START Material for the task
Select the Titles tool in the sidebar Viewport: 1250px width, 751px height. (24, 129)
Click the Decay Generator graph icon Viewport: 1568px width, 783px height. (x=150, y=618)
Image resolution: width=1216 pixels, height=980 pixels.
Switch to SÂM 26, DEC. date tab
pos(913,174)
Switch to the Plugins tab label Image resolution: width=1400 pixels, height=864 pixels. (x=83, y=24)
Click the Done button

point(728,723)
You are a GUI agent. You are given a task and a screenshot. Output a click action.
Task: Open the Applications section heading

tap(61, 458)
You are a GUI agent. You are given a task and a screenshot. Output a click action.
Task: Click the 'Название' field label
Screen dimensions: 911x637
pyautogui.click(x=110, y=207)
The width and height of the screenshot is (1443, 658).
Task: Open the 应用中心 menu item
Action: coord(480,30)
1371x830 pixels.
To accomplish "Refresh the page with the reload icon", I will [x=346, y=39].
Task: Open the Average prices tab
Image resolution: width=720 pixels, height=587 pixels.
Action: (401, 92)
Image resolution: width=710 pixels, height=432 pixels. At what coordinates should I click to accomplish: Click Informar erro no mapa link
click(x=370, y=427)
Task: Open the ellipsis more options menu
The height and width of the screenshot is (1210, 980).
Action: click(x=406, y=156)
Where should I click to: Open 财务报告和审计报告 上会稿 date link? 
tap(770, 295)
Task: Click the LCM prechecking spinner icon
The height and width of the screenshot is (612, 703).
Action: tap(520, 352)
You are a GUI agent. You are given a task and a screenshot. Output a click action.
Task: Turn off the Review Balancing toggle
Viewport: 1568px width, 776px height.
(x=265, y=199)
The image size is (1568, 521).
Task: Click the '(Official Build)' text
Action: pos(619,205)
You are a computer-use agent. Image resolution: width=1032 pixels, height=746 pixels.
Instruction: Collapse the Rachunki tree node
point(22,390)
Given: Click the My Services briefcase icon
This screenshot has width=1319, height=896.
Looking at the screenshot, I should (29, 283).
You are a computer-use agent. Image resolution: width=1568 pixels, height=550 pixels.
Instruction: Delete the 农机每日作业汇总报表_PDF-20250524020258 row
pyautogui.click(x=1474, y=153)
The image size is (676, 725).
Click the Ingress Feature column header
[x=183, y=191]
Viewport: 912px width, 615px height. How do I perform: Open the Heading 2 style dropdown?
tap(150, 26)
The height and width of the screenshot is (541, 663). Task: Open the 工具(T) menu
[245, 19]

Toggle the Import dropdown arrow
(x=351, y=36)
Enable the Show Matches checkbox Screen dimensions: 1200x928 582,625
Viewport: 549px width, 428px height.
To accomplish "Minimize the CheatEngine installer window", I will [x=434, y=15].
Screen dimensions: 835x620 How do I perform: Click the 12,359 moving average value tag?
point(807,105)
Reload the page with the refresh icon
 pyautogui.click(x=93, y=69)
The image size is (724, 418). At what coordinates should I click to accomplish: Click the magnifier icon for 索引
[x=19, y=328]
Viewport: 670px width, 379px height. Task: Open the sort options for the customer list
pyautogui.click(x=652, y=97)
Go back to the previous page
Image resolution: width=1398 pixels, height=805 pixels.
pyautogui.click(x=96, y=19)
END Material for the task
▸ Work to be completed:
Give back every line from the beginning of the records through the line holding "Task: Click the 'Название' field label", exactly as it reads, and leave out the rest.

▸ Task answer:
Select the Titles tool in the sidebar Viewport: 1250px width, 751px height. (24, 129)
Click the Decay Generator graph icon Viewport: 1568px width, 783px height. (x=150, y=618)
Image resolution: width=1216 pixels, height=980 pixels.
Switch to SÂM 26, DEC. date tab
pos(913,174)
Switch to the Plugins tab label Image resolution: width=1400 pixels, height=864 pixels. (x=83, y=24)
Click the Done button

point(728,723)
You are a GUI agent. You are given a task and a screenshot. Output a click action.
Task: Open the Applications section heading

tap(61, 458)
You are a GUI agent. You are given a task and a screenshot. Output a click action.
Task: Click the 'Название' field label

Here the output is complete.